Lectomorphic translation aids for inflected languages
The project is a translation aid to assist early stage students of inflected foreign languages to read authentic texts. The intention is that a common model can be used for different languages. Here we have worked on Latin and Polish as target languages for students operating in English and French.
The work draws on available dictionary resources for each language, or pair of languages.
In principle the necessary resources are, for each studied language, inflection analysis, word (lemma) lists and bilingual word to word (lemma to lemma) maps.
Inflection analysis is something that takes a written word and determines from its form, basically the ending of the form, a list of possibilities for the word as a combination of lemma and inflection. In principle the lemma might be hypothetical and in this case, as a separate step, its existence can be checked in the list of lemmas.

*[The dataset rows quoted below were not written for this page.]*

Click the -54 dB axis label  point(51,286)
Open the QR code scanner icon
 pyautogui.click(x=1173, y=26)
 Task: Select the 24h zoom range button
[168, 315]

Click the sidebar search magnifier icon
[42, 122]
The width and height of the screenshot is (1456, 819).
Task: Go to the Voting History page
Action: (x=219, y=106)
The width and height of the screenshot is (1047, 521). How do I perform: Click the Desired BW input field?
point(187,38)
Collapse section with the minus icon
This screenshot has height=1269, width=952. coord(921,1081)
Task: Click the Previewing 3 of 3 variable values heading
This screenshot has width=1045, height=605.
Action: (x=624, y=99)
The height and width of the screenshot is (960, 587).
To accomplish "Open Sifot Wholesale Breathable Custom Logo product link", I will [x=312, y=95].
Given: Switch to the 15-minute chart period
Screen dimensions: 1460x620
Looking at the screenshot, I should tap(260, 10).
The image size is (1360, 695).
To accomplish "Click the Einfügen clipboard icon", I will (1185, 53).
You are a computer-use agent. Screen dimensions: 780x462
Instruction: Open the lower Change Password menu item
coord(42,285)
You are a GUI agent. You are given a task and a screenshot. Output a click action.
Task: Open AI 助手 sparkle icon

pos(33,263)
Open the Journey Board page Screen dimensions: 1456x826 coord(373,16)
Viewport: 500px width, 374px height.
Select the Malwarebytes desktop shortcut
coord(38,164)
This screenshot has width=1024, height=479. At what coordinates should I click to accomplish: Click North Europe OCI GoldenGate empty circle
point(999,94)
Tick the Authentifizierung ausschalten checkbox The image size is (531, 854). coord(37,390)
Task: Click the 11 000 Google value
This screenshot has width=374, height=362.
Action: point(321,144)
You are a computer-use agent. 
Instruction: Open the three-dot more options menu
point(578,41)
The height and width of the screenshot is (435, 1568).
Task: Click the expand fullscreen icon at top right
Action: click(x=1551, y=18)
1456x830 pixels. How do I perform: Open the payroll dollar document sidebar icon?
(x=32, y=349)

The lemma to lemma map is a bilingual dictionary, without needing the grammatical information that normal dictionaries have since by the time it is consulted the inflections are worked out.
Available resources may well combine some or all of these elements. In Polish we have used the SGJP grammatical which lists all possible Polish inflected forms and returns for each the inflection analyses and corresponding lemma (frequently more than one). The bilingual map in use has been extracted from Swan's lektorek.org Polish-English dictionary. For Latin, resources taken from Collatinus and Whitaker have been used.
Each time that a resource is harnessed there is attention required to convert it into a form usable by our framework. Because of that, the need of standard data formats is a salient aspect of this project.
Machine translation, or translation by 'artificial intelligence', of languages is by now very successful. This project has no relation to any of that and the translation aid works in a simple mechanical way that the user should understand. It does only the tedious work of dictionary lookup and case calculations. Intelligence is not something that the program is equipped with. It is required of the user.
A user must have a serious attitude to learning the principles of the foreign language and will have to work hard to extract the meaning even with the words analysed. Likewise the software while simple enough is not necessarily ovbious in how to use it.
With databases prepared it is a simple enough matter to collect the analyses for a word in a foreign language text but we aim higher than that, so as to give the user something of the same benefit that he or she would have if accomplished in the foreign language. It is a matter of presentation. Whereas words in text could be looked as needed, if the user was in possession of the databases, the primary means of delivery is to process and annotate an entire text. The format of the annotations is in principle readable but in practice not so, and the annotationns are far more bulky than the basic text.
Since no well-known editor would be programmable to do this, editing facilities have been provided in javascript and embedded into an html file. The html files have no links and little in the way of menus and obvious controls. A text treated in this way presents like an e-book. The editing functions are controlled by mouse-selection and keyboard operations. These functions support displaying and editing the annotations which are hidden by default. The principle is that a user may select discrete, line-sized sequences of words for examination, perhaps several at one time and may selectively examine and select from the tree of possibilities for each word, this without leaving behind his or her view of the original document.
For examples, please consult any of the "usage" pdf documents accompanying the html files.
Although we are advocating an approach applicable to multiple languages, there are no common resources to be presented. The main resources are demonstration annotated text files. The content is split by the target foreign language, Polish and Latin. Within these divisions the the next division is into the operating languages, being English and also French.
In the Latin directory we have given for the sake of disclosure the processing of the Whitaker data files. If anyone wishes to reproduce or audit this work they may ask for further information or assistance, since while the data is there it is not in a buildable state.
Depending on interest there would be two modes of use for this work. One is to create a library of texts allowing students to use with no more than a browser. The second is to distribute the data, and the software that goes with it, so as to allow users to use as they please. There can be copyright issues in this case stemming from the dictionary resources if they are not freely licensed.
*lectomorphic is a made up word. It was invented to honour the resources used by the Polish-English application, Lekorek.org and Morfeusz which is associated with SGJP.